Helping CD4+ Cells Survive: Stealth Vectors, Antisense RNA, HIV/AIDS

HIV/AIDS is an increasingly severe worldwide problem. If the infected person can keep his CD4+ count high enough, he will probably not get AIDs. Anti-retroviral drugs have helped millions of HIV infected persons stave off AIDS, where the drugs are available, but a better method of restoring the CD4+ cell population is needed--one that does not require taking so many expensive pills on a daily basis.

Enzo Biochem has developed a "gene construct" consisting of three anti-sense genes, which are introduced into blood stem cells that are destined to become CD4+ T cells. These new CD4+ T cells will be resistant to the HIV retrovirus because the antisense genes they contain will neutralize the HIV gene products that are necessary for the virus to infect the cell. The more CD4+ T cells that survive, the less likely the person is to develop full blown AIDS.

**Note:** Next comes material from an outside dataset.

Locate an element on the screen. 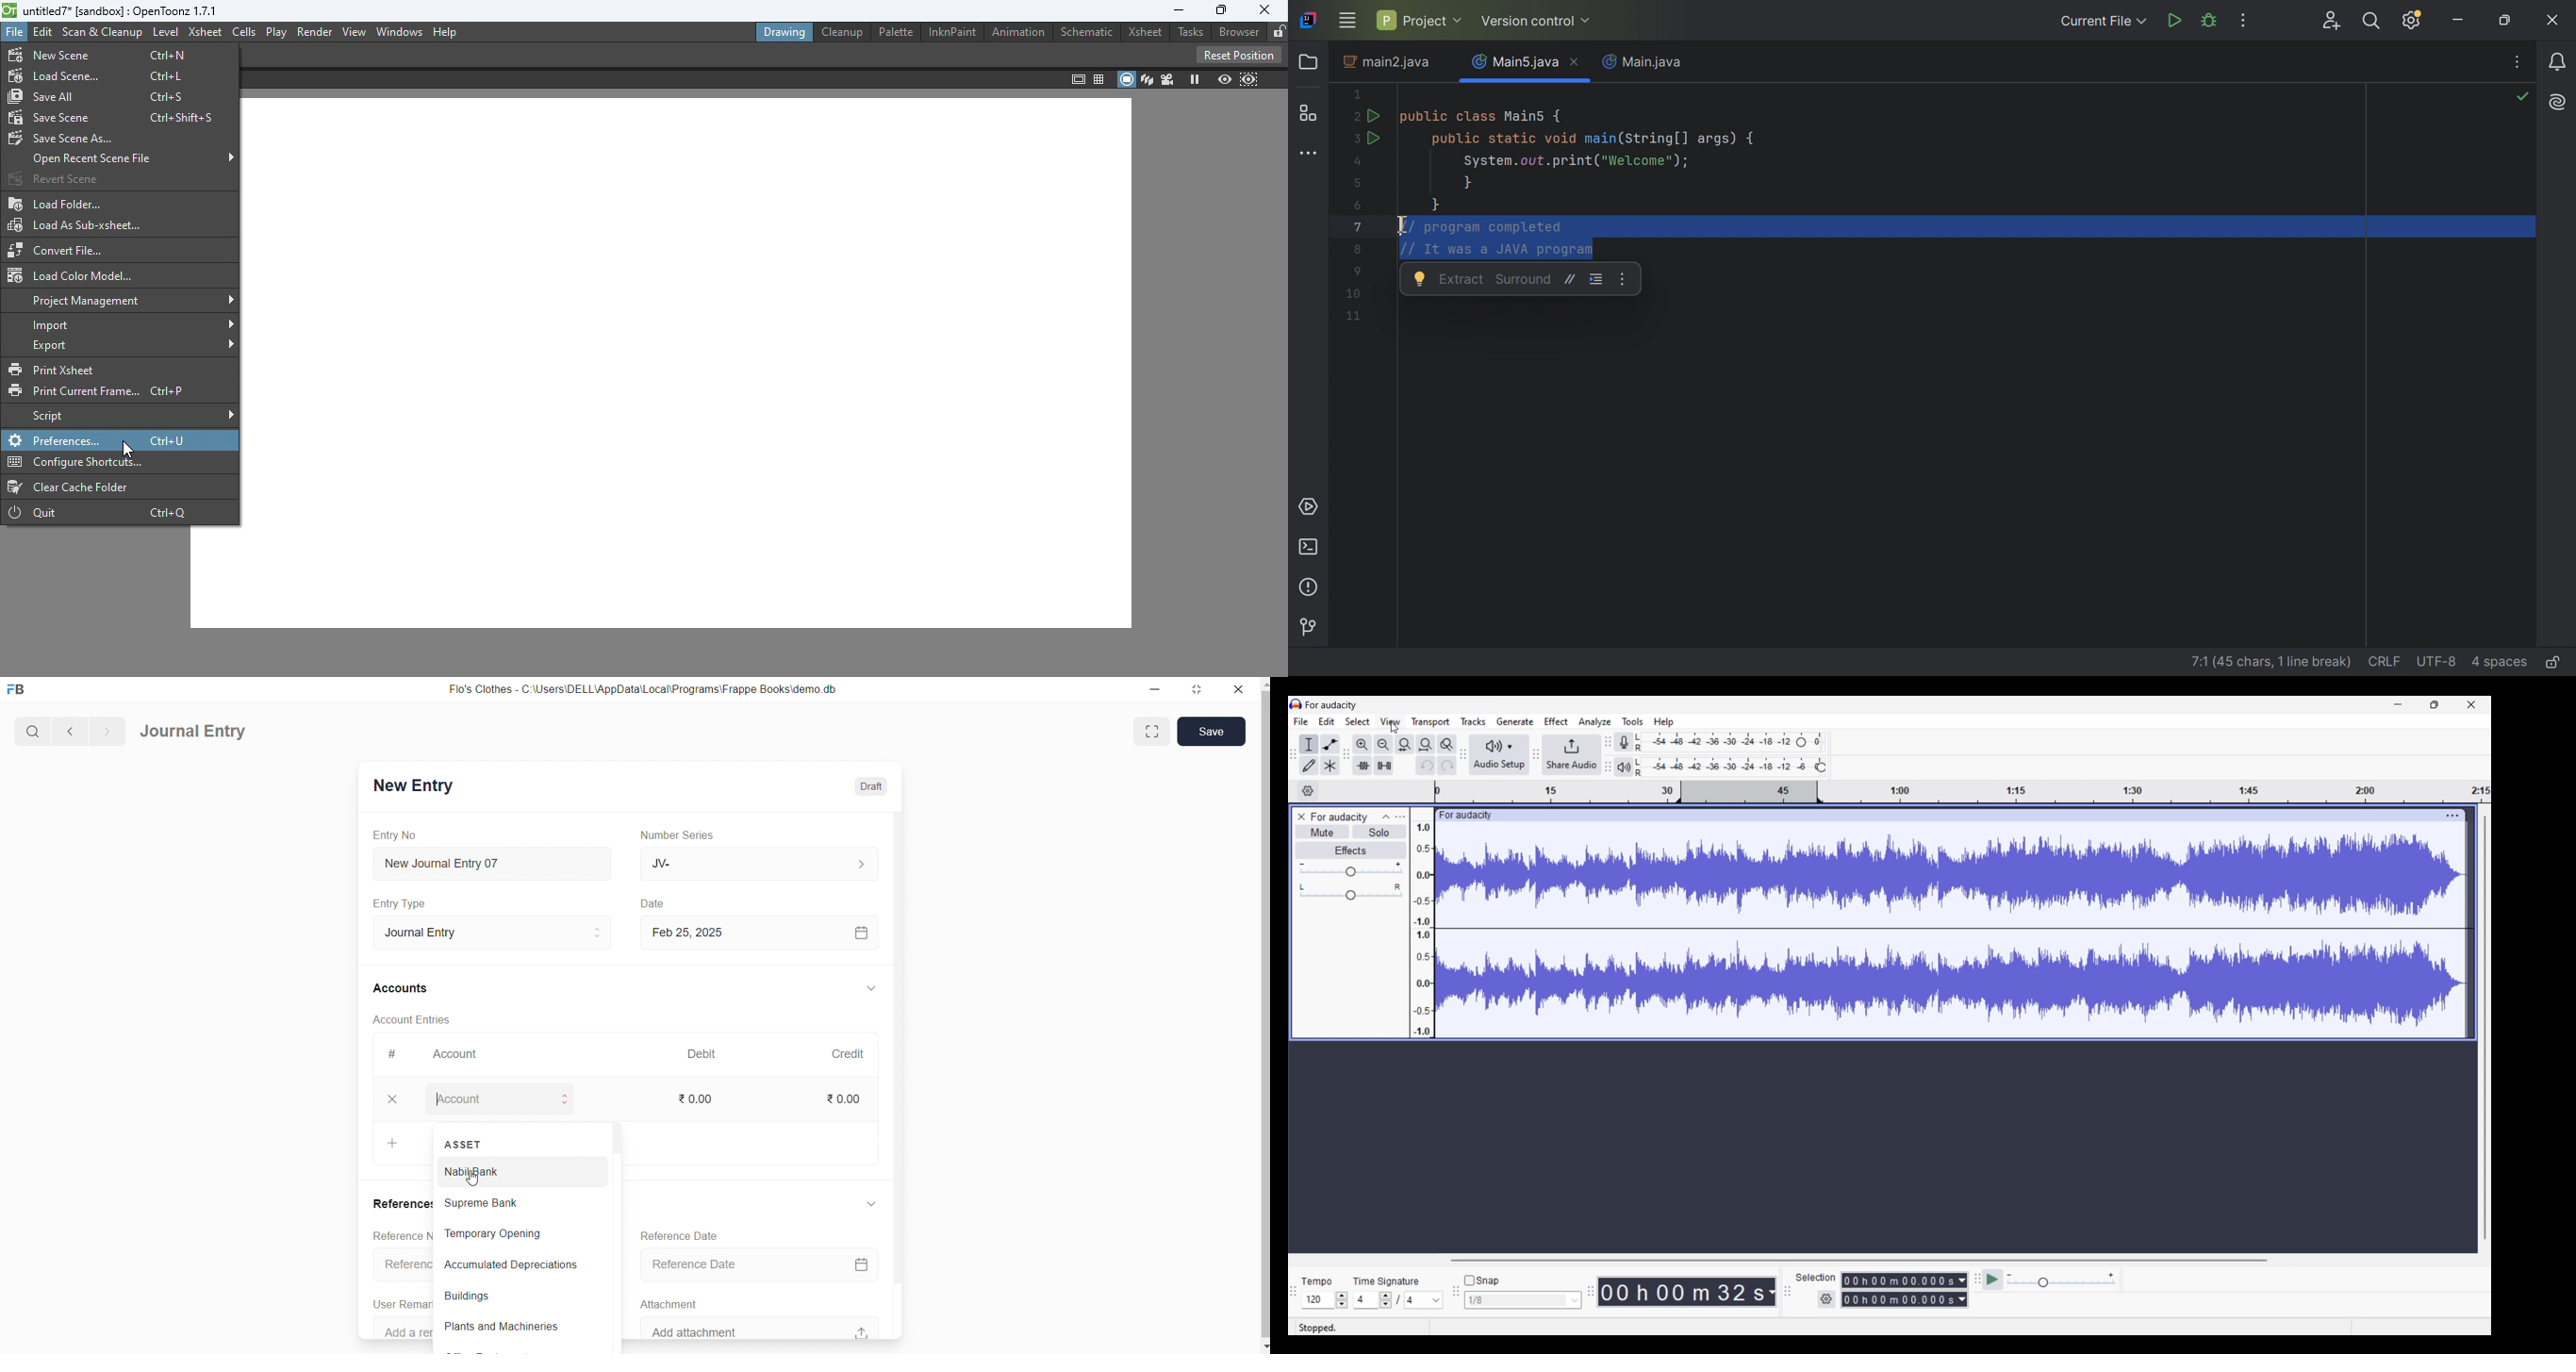 The width and height of the screenshot is (2576, 1372). Account is located at coordinates (465, 1055).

Here is the report from Enzo Biochem (NYSE:ENZ):

In the upcoming trial, which is expected to get underway shortly, Enzo’s StealthVector® HGTV43™ gene construct will be used to transfer three antisense genes designed to interfere with the growth of HIV-1 into blood stem cells. These cells are expected to replicate and differentiate within the body of the HIV-1 infected individual to produce CD4+ T-cells, the main target of infection by HIV-1. The novel aspect of the current study is to increase the percentage of CD4+ cells that contain the anti-HIV-1 antisense genes with a protocol designed to partially reduce the patient’s blood stem cells before infusion of the engineered cells. The trial is intended to determine whether this procedure will create a supply of HIV-1 resistant CD4+ cells large enough to materially defer the disease progression of these HIV-1 infected individuals into AIDS

The Phase I study that took place at UCSF demonstrated the safety of the procedure and showed that the engineered stem cells were able to survive long term in vivo and to produce a low number of CD4+ cell progeny containing functioning antisense genes. Although there was no increase in the CD4+ cell count or reduction in the viral load, the yield of engineered cells has remained approximately constant over a number of years, in the case of one individual for as long as five years, supporting the conclusion that stable engraftment of anti-HIV-1 antisense RNA-producing blood stem cells occurred and the antisense genes continued to function.

....The HGTV43™ vector was developed by Enzo to include a proprietary delivery system designed to overcome a major challenge in gene medicine, namely the efficient and safe delivery of the medicine to the appropriate target. The benefits of Enzo’s “Stealth” vector technology are that it achieves efficient delivery of the genes into the patient’s cells, and that it is “silent” and unlikely to trigger an immune response. In addition, during the development of the vector two critical safety features were incorporated to minimize the possibility of inadvertently turning on deleterious genes in the subject.

“The Phase I trial demonstrated the safety of the HGTV43™ gene construct in 5 subjects and the ability of the engineered cells to survive and continue to function in vivo.

Read the full Enzo release here.
Hat tip medgadget.

Anti-sense RNA gene constructs are just one form of non-coding RNA. HIV/AIDS is such a complex infection, that it has been difficult for scientists to find the best way to attack it. Approaches to developing working vaccines have not been productive so far, but there is more than one way to skin this cat. Molecular biology has just begun to flex its muscles. Microbes, even HIV, do not stand a chance, in the long run--if.

If what? If western civilisation can continue to support its vast scientific research infrastructure. Given all the ongoing threats, that is not guaranteed.